Concerns around fairness and public acceptability, as well as consideration of the ‘inclusive access’ transport outcome, have underpinned recent Waka Kotahi research to understand the potential social impacts of mode shift policy levers (Curl et al., 2020). Previous research has considered mode shift as one policy approach to address climate change (AEA Group, 2011; Lucas & Pangbourne, 2014; Markkanen & Anger-Kraavi, 2019) and concluded that at a macro level mode shift has positive social impacts. However, less consideration has been given to the way in which mode shift is achieved, and different mode-shift policy levers may have different health and social impacts. For example, public transport interventions to increase mode share can prioritise patronage over coverage, meaning areas with high need experience reduced services (Mattioli, 2016; Walker, 2008). Large infrastructure projects in particular often have considerable community impacts (Mottee et al., 2020), which also need to be considered as part of mode-shift interventions.
Waka Kotahi NZ Transport Agency (2019)’s mode shift strategy outlines three high-level policy levers for achieving mode shift: 1) shaping urban form; 2) making shared and active modes more attractive; and 3) influencing travel demand and transport choices. Based on a review of existing evidence, Curl et al. (2020) concluded that reducing the need to travel, by shaping urban form is the most important and fairest way to encourage mode shift. In areas where people currently experience transport disadvantage, infrastructure investments that make shared and active modes should be prioritised next, with lower emphasis on influencing travel demand and transport choices through education or pricing tools. However, in areas where excess travel already occurs and transport choices are good, the focus should be on influencing travel demand and transport choices through pricing, education and awareness.
Although it is clear that mode shift away from private car use is beneficial overall, it is important that this occurs in a way which does not restrict the travel options of those who are already restricted, while widening choices for those who currently travel most. Mode shift policies that align with the Transport Outcomes Framework need to consider a broad range of economic, environmental, health and social impacts, beyond those typically considered in transport appraisal frameworks. Use of a broader range of impact assessment tools such as HIA and SIA can help achieve this.
The focus on a broad range of transport outcomes, in line with the national wellbeing budget, demands a change in the ways in which transport plans and policies are assessed.
There are considerable overlaps between health impact assessment and social impact assessment, both of which are helpful in understanding the broader impacts of transport policies, plans and projects.
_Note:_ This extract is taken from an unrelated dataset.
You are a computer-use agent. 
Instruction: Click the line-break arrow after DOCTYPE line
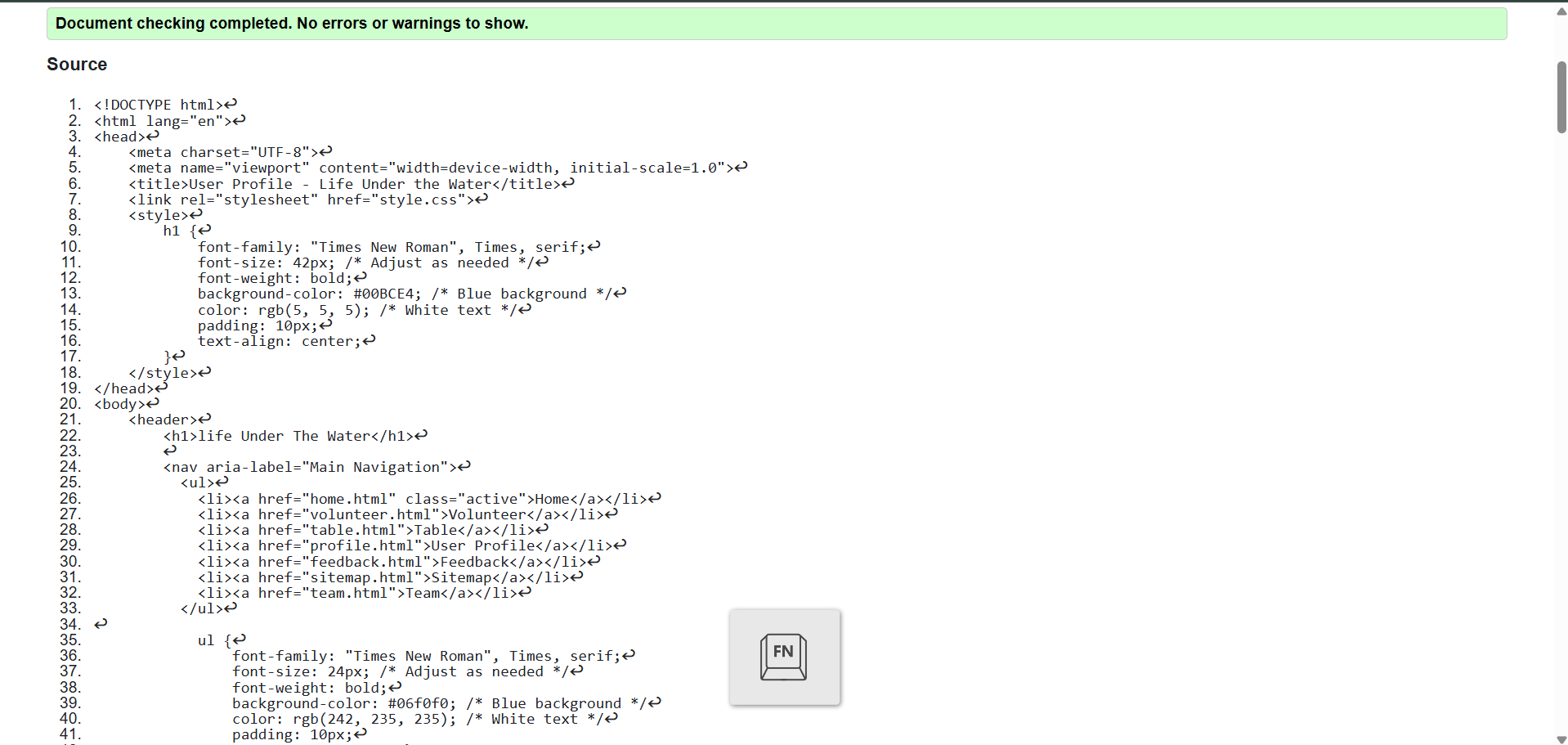coord(231,104)
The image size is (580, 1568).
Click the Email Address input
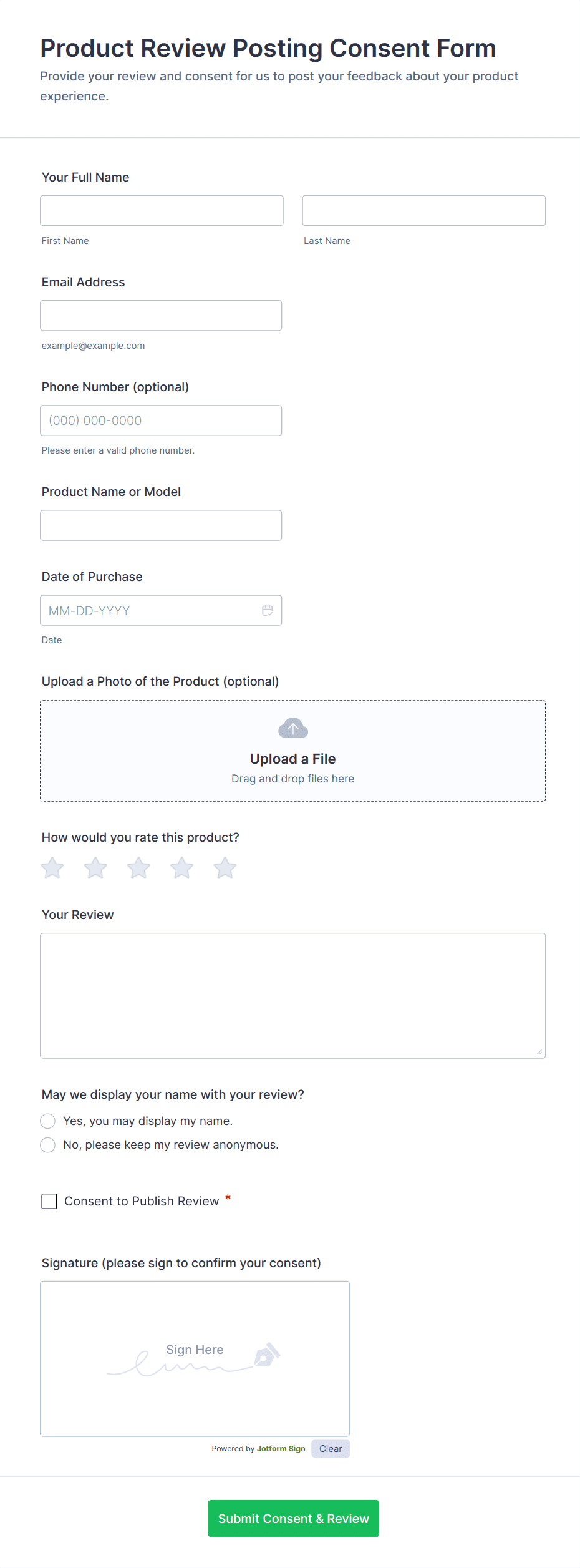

While there are some examples of health and social impact assessments of transport policies or projects, neither approach is currently mandated. Equity considerations are also largely missing from transport decision making processes. Given considerable inequities in health outcomes, many of which can be influenced by transport planning, there is a need to ensure equity is more embedded in impact assessments of transport policy and planning at all levels.